- [EXTRACTED TEXT]:
___

One Quilter’s Trash Is Another Quilter’s Future UFO

Years ago, my husband dubbed me a “leaver.” If you ask why, he will provide evidence from different aspects of our lives. If I take an umbrella to church on a rainy Sunday morning, for example, I’ll likely have to run back from the car to the sanctuary after service to retrieve it. If I write a detailed list before a big grocery run, I’ll probably leave it on the kitchen island and have to shop from memory once I arrive at the store.

So last fall, when I packed up some unwanted sewing stuff to give away at a guild meeting, I wasn’t surprised at the end of the night when I got in my car and found the bag sitting in the backseat. The demands of life: 1. Michelle’s unreliable memory: 0.

This instance of leaving instigated a rather good idea, though. If I had a bag of quilting paraphrenalia that I was willing to give away, my fellow guild members likely did, too. And my leaver self came up with the idea of a guild-wide yard sale.

The scenario the guild’s board cooked up was a win-win-win proposition. Members could get rid of sewing items they weren’t going to use and could buy ones they wanted for yard-sale prices. All proceeds from the sale went to the guild, for future in-meeting programming. Anything that didn’t sell was given to a local charity.

As a thank-you for participating, we entered donors into a drawing for a $25 gift certificate to a fabric store. (I’m sure the irony is not lost on you: We encouraged people to get rid of quilting supplies and fabric so they could win a gift certificate to buy more quilting supplies and fabric!) To ease check-out, we priced almost everything by category: Books were $3, magazines were $1, fabric was 50 cents an ounce, and so on.

___

- [STORED ROWS]:

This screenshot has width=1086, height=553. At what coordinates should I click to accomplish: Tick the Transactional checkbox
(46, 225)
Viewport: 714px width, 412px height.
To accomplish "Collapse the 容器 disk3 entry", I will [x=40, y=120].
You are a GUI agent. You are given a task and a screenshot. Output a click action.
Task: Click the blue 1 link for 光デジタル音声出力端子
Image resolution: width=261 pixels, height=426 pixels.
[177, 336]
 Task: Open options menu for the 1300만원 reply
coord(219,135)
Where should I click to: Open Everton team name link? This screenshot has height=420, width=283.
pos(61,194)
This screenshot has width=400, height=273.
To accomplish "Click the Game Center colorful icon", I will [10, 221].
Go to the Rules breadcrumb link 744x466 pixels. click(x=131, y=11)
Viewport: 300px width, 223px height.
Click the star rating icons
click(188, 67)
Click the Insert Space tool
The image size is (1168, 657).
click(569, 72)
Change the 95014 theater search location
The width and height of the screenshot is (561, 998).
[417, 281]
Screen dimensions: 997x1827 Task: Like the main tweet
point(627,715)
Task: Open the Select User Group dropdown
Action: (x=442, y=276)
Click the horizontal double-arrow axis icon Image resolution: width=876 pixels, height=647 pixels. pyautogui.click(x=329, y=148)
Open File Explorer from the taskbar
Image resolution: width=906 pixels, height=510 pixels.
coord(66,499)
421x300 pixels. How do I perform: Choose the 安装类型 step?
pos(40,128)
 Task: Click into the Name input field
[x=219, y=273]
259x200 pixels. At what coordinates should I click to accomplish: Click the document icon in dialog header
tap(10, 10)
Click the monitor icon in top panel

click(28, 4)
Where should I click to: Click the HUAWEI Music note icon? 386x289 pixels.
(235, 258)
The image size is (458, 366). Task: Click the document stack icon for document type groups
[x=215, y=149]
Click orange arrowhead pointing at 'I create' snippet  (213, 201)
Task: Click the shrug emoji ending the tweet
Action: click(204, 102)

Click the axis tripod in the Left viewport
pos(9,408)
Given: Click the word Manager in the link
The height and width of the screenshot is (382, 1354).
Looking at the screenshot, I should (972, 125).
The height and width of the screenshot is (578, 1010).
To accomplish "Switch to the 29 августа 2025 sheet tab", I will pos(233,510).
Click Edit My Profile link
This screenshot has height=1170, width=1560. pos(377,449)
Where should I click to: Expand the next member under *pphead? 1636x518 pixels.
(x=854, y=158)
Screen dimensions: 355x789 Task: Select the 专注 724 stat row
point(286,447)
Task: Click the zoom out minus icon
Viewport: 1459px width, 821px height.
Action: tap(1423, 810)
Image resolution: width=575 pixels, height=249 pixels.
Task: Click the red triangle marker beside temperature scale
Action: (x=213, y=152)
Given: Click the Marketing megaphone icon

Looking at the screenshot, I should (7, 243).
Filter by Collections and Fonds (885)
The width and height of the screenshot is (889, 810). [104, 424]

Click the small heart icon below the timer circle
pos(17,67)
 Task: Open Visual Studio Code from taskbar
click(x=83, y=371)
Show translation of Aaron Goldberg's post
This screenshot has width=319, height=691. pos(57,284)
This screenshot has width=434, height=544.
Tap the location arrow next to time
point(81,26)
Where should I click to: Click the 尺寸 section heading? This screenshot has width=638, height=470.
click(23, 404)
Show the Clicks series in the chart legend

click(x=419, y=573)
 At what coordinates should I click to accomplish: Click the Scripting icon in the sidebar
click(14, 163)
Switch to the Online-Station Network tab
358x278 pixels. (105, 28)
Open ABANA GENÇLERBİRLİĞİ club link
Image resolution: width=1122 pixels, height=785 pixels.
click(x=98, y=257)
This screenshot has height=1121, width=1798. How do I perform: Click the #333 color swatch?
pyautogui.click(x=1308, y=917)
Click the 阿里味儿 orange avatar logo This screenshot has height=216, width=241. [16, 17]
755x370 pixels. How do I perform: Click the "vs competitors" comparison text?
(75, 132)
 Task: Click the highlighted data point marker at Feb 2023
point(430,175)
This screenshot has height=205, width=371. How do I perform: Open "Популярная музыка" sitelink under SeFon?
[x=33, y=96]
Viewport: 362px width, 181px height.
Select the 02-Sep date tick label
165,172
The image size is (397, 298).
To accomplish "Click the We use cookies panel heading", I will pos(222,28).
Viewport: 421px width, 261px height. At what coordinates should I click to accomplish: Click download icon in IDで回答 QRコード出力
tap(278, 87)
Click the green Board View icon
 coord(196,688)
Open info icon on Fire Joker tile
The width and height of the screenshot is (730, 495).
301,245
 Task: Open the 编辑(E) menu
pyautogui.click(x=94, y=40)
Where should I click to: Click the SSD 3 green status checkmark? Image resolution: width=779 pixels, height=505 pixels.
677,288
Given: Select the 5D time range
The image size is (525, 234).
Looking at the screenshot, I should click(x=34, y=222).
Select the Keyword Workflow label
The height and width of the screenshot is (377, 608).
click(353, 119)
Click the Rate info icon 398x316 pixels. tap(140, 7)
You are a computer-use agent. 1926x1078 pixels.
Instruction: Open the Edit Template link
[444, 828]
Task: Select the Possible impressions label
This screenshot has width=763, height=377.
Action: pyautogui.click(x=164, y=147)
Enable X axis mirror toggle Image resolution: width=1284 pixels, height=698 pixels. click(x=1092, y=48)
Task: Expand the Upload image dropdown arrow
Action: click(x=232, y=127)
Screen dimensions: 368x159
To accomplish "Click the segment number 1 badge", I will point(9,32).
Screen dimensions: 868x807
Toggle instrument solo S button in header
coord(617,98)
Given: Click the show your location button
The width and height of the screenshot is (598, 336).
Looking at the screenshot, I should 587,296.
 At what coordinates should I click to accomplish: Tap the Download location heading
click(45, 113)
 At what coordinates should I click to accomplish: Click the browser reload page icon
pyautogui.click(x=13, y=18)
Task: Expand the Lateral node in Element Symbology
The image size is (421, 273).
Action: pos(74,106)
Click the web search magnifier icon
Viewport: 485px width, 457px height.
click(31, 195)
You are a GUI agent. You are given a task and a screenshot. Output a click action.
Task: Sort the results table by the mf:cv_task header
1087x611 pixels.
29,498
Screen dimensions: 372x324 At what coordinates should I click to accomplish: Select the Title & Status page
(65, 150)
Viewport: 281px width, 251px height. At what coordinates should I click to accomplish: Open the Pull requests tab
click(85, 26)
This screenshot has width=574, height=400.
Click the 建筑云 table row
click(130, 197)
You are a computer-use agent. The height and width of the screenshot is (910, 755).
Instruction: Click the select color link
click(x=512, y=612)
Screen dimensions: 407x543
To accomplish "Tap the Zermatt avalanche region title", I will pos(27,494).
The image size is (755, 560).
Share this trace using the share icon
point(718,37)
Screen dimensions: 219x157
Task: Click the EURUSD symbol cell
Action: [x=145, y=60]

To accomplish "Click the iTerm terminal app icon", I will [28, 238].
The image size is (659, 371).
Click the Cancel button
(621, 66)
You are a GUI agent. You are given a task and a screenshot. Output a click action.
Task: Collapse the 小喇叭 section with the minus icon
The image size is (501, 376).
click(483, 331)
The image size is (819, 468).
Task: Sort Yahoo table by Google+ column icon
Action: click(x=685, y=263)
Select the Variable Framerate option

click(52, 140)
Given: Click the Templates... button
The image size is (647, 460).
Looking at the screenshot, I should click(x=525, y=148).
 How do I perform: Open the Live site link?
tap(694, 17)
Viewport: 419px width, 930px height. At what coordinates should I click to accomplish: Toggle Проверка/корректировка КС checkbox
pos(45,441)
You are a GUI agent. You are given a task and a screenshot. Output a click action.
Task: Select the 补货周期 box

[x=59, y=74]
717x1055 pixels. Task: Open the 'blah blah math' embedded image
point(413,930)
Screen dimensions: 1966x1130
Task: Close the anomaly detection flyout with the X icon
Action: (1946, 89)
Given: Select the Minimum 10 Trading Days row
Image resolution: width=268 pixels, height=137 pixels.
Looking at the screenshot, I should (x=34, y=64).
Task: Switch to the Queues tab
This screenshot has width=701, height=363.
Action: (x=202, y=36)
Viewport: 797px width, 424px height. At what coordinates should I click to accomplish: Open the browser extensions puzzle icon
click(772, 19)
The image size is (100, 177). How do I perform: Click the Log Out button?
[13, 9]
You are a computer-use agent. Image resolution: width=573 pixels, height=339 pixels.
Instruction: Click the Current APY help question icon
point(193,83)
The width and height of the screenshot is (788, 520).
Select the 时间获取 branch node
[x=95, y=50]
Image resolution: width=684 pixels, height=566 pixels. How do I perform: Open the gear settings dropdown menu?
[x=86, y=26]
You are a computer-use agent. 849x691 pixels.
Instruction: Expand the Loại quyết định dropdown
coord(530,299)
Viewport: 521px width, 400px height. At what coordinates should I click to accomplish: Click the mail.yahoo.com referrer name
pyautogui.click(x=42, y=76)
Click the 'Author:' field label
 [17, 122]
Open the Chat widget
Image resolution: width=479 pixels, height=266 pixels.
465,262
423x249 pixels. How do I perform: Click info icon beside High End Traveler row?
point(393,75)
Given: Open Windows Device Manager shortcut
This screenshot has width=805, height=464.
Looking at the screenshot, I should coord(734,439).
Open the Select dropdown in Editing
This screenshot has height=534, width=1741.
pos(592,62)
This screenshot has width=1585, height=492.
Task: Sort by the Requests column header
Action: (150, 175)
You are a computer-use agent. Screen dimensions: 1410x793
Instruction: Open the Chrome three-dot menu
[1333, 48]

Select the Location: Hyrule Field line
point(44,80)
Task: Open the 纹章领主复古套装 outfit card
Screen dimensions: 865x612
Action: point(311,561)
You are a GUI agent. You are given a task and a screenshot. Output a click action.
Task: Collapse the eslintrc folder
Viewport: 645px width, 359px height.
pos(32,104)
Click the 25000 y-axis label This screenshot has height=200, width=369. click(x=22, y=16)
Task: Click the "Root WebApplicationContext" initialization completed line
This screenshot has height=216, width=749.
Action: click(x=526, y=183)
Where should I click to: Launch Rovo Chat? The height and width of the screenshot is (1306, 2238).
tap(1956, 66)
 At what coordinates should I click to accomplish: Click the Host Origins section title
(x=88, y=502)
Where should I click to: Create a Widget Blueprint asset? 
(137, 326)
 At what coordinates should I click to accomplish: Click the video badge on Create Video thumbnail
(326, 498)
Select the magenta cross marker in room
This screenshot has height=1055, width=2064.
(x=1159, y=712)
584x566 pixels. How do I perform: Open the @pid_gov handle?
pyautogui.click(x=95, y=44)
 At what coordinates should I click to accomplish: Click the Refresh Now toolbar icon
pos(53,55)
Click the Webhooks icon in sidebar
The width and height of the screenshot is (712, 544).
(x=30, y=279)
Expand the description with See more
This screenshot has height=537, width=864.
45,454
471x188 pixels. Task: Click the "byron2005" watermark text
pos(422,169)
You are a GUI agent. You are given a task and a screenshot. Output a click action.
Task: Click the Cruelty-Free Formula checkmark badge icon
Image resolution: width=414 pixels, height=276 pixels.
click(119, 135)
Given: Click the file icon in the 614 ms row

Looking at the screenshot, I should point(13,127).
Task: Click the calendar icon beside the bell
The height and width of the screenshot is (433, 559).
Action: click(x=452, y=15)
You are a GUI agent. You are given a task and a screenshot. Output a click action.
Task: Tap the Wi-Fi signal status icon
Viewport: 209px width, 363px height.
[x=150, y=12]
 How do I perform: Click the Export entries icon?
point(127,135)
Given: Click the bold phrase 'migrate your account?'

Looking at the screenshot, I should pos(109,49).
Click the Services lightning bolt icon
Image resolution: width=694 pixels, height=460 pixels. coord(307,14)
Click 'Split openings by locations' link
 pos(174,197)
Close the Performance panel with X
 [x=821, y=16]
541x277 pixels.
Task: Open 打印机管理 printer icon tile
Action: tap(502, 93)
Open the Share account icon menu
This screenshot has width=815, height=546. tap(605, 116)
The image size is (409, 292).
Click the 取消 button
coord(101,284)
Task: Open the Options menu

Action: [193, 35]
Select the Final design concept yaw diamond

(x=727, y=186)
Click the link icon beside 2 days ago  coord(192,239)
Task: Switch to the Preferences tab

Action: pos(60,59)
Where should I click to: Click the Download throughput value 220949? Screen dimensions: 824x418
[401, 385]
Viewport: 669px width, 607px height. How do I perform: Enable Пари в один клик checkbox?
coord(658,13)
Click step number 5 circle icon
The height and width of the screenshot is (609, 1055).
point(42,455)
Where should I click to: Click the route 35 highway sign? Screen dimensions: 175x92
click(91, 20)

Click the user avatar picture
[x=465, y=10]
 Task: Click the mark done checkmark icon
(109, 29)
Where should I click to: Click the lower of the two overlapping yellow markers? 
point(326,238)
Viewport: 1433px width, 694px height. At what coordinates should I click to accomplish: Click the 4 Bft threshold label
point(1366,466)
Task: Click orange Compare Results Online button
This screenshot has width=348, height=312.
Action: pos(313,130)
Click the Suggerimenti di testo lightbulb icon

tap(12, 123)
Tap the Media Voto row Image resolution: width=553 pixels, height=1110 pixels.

___

- [WHAT IS ASKED]: Rewrite everything from "As a thank-you" down to "ounce, and so on." in the piece about the guild yard sale, swapping "gift certificate" for "store voucher".

- [COMPLETE OUTPUT]:
As a thank-you for participating, we entered donors into a drawing for a $25 store voucher to a fabric store. (I’m sure the irony is not lost on you: We encouraged people to get rid of quilting supplies and fabric so they could win a store voucher to buy more quilting supplies and fabric!) To ease check-out, we priced almost everything by category: Books were $3, magazines were $1, fabric was 50 cents an ounce, and so on.